* _What you have to do_
Every line from the one with "Click the 7 aug. end date label" to the one with "Image resolution: width=394", including those two, is to be copied exactly; all other lines of the entries below are left out.

Records from a data collection
·····
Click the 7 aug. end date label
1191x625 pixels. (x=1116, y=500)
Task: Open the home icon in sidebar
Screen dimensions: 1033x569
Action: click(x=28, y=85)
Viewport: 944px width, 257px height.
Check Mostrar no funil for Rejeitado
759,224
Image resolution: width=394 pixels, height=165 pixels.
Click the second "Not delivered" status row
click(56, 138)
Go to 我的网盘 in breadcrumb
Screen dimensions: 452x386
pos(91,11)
·····
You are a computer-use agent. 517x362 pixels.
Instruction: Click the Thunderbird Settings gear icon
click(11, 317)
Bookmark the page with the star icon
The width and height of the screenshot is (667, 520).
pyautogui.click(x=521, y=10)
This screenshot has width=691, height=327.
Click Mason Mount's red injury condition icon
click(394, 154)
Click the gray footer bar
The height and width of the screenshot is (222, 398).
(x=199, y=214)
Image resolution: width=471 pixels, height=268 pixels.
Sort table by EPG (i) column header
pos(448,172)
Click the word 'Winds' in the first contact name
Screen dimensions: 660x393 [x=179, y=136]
·····
* _Answer space_
Click the 7 aug. end date label
1191x625 pixels. (x=1116, y=500)
Task: Open the home icon in sidebar
Screen dimensions: 1033x569
Action: click(x=28, y=85)
Viewport: 944px width, 257px height.
Check Mostrar no funil for Rejeitado
759,224
Image resolution: width=394 pixels, height=165 pixels.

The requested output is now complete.